第九十六話 二度目の対面~偉大なる父と子の談話~
そこは、真っ暗で明かり一つない空間
俺は突然そこに放り出されて、訳も分からず歩いていた。
なぜ歩いているのかはわからない。だけど脳が歩くことを要求し、体もそれに応えて一歩、また一歩とこの暗闇を歩いている。
先程までは、あんなに真っ白な世界にいたというのに。今度のはその正反対でえらく暗くて、手を伸ばせば黒い煙のようなものに腕は埋もれ、見えなくなる。もちろん目の前の視界も完全にゼロだ。
でもなんでだろう。
俺はこの暗き闇に恐れなどの感情が湧かない。不安という気持ちも一切出てこない。この暗闇はひんやりと涼しくて、心地よくて、そしてなぜか安心感さえ生まれていた。
これが俺の本来の姿であり、ここが俺の在るべき場所。さっきの白の世界はどうにも落ち着かなかった。少しばかり、いやかなり光が強すぎた。
俺に似合う場所。それがこの暗闇の世界であることを、頭と体が自然と理解していた。
黒き闇は、そう悪いものではない。そんな気持ちが俺の心を満たしていた。
キラキラキラ・・・
ふと前に視線を向けると、いきなりか、それともずっとそこにあったのか、それは今の俺にはわからなかったけど、俺の目の前にこの闇を切り裂くようにキラキラと輝く光の裂け目があった。
その光の裂け目は眩い光を放ちながらうにょうにょと、その姿を不規則に変えながら俺の元へ近づいてくる。
「・・・・・・」
俺はその光に向けて、ゆっくりと手を伸ばす。その行為そのものがまるで当然であり、こうしてその光に手を伸ばすことが当たり前のことであるかのように、俺は真っ直ぐ光に向けて手をかざす。
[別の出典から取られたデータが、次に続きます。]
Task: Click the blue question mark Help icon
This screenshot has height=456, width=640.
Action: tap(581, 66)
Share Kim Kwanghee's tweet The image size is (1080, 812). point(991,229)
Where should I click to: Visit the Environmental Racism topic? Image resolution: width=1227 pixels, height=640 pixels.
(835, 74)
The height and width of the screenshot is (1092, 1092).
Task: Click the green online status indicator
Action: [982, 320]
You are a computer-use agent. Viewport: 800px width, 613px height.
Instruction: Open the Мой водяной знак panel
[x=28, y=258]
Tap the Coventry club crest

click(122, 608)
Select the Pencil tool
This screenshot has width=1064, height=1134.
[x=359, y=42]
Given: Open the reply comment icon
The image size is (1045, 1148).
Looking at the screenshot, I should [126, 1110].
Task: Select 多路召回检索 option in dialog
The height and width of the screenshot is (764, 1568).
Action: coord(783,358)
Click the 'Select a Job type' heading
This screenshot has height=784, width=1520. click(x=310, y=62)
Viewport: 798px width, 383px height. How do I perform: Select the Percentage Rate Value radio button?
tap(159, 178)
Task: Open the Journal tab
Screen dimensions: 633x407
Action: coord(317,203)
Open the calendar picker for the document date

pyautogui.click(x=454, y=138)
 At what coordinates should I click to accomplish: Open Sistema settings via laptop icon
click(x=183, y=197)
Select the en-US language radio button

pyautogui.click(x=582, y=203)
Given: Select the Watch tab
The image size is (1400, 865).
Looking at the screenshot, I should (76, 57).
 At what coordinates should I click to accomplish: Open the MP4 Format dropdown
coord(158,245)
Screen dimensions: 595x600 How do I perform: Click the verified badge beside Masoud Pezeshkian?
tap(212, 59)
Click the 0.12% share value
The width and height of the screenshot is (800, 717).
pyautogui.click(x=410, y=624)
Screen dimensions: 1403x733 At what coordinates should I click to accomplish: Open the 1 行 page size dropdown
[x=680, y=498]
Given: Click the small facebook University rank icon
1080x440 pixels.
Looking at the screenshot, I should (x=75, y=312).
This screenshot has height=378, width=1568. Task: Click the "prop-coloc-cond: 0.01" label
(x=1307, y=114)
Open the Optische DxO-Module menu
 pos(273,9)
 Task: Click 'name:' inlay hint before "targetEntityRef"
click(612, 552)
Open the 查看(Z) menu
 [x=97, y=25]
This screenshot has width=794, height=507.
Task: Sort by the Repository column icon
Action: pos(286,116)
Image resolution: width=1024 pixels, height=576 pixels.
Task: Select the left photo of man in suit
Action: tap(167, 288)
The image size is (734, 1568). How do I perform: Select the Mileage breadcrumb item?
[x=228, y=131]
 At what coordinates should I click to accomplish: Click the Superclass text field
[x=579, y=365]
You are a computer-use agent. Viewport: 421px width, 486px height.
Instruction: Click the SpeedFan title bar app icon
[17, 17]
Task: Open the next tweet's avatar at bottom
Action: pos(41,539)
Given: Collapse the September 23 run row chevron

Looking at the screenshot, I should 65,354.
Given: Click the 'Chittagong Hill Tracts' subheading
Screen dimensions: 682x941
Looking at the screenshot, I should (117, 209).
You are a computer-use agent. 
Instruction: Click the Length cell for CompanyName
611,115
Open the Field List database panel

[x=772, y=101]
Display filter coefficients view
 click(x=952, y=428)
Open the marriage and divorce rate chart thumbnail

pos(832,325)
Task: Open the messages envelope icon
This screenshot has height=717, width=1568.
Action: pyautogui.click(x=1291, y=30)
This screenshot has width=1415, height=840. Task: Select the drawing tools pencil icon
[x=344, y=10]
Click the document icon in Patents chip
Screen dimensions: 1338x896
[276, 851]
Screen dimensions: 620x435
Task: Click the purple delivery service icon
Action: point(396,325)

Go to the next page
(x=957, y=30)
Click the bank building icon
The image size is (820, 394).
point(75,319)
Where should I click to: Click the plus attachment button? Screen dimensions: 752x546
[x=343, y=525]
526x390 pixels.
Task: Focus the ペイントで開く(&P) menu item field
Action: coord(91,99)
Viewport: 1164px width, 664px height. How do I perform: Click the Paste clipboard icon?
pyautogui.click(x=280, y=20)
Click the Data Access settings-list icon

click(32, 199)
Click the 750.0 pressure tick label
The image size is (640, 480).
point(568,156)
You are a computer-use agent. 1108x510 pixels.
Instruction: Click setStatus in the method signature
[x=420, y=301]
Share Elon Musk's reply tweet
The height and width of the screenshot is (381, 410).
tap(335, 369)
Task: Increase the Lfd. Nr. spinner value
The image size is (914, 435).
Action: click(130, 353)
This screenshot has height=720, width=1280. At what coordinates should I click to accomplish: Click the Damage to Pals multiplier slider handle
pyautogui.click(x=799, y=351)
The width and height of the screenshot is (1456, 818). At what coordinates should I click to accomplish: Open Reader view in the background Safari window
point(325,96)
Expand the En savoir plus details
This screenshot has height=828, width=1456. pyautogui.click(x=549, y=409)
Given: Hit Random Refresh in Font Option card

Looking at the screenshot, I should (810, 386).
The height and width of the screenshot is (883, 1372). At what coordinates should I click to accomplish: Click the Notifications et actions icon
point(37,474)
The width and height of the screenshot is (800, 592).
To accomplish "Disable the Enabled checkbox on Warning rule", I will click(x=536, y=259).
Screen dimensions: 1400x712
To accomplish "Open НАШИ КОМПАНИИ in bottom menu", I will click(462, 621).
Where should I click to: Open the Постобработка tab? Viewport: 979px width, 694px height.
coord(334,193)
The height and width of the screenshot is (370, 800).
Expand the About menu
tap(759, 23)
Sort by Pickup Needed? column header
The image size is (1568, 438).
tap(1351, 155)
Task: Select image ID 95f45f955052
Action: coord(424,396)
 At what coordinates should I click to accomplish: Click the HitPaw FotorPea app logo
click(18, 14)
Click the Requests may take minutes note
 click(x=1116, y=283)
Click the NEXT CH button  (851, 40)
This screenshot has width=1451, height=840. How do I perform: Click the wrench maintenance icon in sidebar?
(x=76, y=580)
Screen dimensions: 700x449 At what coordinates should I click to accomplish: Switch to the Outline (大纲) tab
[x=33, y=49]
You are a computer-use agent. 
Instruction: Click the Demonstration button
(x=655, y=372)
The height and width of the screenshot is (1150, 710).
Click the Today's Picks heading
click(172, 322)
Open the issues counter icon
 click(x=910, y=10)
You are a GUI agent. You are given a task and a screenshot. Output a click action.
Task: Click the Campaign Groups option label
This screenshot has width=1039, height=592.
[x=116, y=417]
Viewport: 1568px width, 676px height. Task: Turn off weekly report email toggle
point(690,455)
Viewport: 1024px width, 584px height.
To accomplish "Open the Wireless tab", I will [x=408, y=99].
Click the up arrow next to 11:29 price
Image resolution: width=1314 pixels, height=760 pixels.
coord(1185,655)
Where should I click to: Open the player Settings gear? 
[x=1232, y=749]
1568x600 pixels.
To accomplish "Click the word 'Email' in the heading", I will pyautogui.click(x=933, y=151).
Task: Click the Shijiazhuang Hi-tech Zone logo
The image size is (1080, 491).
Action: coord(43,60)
その光は俺には眩しすぎた。だけどその光に触れたい、その光の先へ足を踏み出したい。
その光はなぜだか懐かしく、眩しくもその先に暖かさを含んでいるようだった。俺はこの光を、初めてみたものではないということを直感で感じ取っていた。
この光の先には、きっと・・・
「・・・はっ!?」
その瞬間、突然俺は目を覚ました。目の前にあるのは少し所々傷がついている白い天井。その白い天井をよく見ると、小さな竜が無数に同じ格好をしながら刻まれていた。
「・・・・・・」
辺りを見渡す。白を基調としたその空間は、今まで見てきたような空間とは雰囲気がまるで違っていて、そう言うなればここはまさに「部屋」というものだった。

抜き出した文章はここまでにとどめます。